Go line by line through the entries below and copy those containing the string "crest".
START Data for the task
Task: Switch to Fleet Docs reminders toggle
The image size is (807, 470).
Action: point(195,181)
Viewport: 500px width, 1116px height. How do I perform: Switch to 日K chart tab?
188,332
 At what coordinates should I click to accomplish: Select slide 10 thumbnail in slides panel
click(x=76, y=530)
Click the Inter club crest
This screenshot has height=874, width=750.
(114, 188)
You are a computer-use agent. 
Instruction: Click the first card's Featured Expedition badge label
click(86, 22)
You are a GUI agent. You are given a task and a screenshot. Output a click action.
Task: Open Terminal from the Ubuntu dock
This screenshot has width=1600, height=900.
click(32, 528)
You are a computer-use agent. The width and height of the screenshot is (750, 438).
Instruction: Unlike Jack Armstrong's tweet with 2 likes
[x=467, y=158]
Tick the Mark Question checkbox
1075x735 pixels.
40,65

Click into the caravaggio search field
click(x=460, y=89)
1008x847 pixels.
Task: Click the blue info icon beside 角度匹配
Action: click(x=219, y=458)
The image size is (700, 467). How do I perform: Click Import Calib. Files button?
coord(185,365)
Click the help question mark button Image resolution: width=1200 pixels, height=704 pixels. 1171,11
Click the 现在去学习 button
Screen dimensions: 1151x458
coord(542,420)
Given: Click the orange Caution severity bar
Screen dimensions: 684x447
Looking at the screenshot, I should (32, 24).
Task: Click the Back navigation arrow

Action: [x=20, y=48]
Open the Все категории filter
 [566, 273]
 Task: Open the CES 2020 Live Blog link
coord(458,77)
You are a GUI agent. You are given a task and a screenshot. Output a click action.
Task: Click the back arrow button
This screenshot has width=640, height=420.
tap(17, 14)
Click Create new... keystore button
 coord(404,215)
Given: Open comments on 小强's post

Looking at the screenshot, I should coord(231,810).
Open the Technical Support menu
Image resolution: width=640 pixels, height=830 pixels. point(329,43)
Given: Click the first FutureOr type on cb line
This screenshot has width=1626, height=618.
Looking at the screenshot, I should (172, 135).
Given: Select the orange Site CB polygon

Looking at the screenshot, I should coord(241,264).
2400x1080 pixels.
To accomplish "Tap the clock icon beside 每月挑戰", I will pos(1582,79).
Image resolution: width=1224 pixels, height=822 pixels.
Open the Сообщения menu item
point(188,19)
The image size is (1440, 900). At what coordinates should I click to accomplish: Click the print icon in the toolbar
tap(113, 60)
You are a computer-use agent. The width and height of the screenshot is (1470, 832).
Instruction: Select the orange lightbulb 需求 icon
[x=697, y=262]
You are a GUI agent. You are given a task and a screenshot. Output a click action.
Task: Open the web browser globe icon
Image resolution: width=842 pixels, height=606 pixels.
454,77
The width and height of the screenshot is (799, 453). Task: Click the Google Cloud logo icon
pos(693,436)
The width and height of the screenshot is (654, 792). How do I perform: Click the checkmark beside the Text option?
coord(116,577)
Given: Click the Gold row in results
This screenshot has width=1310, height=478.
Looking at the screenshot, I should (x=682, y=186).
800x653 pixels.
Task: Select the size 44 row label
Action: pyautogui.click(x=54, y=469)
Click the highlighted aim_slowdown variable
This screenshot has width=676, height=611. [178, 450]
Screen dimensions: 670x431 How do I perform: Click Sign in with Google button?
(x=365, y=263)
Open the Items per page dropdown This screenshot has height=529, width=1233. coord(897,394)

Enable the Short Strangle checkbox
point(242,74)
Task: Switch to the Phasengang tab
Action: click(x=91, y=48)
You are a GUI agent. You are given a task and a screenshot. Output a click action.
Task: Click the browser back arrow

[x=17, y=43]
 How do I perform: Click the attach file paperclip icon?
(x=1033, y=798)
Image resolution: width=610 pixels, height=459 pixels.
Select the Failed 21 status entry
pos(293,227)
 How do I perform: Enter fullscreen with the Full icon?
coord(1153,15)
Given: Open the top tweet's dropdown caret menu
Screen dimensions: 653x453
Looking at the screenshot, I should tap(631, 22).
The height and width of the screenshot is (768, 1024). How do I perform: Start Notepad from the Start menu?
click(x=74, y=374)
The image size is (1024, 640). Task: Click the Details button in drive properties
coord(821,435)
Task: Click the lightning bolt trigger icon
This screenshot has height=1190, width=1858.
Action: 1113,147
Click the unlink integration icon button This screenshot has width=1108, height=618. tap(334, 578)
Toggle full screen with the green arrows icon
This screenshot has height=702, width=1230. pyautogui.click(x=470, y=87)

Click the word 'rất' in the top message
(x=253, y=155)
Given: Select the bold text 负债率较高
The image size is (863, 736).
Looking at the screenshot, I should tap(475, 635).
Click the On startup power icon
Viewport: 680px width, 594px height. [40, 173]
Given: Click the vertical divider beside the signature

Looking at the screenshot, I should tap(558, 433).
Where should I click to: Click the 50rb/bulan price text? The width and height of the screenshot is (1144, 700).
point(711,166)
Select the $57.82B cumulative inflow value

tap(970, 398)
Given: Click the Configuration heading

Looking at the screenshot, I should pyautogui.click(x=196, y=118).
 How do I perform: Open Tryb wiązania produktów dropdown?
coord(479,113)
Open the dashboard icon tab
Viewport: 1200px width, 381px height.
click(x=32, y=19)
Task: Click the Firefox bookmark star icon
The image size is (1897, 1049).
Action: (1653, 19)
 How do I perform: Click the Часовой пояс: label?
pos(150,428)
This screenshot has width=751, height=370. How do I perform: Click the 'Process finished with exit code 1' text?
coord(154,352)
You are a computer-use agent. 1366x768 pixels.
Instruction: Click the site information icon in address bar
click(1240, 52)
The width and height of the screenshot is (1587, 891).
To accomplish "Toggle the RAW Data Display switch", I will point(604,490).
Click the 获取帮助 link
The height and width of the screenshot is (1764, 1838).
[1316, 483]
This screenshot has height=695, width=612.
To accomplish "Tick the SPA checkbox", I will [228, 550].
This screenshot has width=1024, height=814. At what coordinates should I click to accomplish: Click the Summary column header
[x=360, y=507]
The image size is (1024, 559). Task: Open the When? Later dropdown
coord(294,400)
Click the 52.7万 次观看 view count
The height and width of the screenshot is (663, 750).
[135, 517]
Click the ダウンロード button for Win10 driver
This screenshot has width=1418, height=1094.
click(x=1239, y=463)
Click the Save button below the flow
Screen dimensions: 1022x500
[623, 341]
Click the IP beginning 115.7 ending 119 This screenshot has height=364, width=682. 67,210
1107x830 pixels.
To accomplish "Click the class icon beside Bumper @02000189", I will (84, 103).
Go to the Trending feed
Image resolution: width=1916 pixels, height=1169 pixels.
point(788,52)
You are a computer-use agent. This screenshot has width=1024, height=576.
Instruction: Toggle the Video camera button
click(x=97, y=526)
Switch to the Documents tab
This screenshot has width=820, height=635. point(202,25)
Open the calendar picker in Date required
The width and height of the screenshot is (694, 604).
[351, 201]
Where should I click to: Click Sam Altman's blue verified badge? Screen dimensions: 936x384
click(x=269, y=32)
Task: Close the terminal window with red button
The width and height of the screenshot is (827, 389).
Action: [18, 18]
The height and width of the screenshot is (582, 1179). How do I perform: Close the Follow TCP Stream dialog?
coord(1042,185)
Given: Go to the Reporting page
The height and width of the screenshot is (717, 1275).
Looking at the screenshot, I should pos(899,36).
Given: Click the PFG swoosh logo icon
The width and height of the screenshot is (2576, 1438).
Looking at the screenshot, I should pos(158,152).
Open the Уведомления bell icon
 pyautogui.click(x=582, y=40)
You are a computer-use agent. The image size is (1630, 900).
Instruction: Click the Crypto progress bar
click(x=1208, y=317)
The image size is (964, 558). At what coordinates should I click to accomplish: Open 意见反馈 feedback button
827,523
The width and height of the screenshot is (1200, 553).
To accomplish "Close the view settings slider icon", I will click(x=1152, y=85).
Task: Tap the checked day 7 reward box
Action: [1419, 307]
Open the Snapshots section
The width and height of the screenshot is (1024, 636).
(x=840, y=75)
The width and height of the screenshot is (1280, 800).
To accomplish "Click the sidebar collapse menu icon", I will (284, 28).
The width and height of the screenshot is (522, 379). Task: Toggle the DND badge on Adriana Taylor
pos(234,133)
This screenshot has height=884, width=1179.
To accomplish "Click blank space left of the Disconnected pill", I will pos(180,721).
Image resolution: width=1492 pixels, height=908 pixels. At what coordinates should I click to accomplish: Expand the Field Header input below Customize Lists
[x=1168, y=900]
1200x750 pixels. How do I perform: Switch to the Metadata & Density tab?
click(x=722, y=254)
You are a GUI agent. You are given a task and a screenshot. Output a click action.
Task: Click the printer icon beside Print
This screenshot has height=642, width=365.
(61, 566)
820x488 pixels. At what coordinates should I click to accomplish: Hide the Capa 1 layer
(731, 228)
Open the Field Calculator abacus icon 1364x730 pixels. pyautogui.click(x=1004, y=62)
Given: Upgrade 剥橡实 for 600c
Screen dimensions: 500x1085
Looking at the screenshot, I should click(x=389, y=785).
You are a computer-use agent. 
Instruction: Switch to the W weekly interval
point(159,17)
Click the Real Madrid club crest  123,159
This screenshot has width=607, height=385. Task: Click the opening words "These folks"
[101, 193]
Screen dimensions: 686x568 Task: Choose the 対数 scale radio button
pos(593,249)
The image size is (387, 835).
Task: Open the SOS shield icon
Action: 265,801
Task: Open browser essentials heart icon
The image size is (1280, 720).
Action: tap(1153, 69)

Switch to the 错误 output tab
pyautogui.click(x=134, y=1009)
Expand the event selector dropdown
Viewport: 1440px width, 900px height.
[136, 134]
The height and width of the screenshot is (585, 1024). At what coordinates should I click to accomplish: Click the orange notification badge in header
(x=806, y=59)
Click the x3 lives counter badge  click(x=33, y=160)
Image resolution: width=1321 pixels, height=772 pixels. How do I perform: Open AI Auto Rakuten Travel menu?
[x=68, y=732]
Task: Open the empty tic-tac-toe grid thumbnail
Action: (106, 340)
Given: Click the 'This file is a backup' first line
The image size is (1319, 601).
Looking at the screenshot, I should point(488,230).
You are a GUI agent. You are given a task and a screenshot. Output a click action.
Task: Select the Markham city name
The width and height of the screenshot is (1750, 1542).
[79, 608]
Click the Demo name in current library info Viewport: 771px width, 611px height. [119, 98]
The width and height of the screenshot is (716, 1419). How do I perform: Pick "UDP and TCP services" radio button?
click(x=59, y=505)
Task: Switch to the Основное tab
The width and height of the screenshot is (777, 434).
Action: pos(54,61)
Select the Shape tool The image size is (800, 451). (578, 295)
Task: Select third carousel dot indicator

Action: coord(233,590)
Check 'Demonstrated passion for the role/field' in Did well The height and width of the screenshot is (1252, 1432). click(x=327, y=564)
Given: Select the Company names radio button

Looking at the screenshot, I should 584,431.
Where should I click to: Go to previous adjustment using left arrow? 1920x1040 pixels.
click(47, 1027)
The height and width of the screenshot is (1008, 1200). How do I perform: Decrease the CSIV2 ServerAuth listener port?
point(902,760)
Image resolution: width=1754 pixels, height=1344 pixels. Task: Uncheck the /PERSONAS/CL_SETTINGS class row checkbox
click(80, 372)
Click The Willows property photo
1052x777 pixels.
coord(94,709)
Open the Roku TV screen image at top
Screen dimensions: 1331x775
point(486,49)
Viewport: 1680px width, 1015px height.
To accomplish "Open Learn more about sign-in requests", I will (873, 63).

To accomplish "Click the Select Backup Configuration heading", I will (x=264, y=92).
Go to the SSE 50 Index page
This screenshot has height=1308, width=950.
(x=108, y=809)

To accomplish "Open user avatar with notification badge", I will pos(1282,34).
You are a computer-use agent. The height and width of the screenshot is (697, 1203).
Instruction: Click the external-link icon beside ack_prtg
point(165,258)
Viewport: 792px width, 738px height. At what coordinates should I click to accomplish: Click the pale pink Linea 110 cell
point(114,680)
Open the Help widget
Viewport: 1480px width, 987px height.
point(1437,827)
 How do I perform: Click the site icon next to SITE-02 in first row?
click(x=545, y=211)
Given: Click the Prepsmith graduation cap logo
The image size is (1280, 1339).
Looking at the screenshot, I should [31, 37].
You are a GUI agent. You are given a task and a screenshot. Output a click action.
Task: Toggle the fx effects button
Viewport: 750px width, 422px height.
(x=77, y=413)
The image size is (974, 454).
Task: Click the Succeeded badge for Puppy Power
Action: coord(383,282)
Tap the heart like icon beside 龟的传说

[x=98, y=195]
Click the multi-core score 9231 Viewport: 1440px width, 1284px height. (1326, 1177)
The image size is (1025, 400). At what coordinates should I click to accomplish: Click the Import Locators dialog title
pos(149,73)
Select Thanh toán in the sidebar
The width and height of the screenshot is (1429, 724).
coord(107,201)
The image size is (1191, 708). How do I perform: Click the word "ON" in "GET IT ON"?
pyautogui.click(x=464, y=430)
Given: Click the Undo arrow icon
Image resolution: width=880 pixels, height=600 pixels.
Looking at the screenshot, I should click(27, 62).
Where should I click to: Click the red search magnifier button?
END Data for the task
Expected answer
Click the Inter club crest
Click the Real Madrid club crest  123,159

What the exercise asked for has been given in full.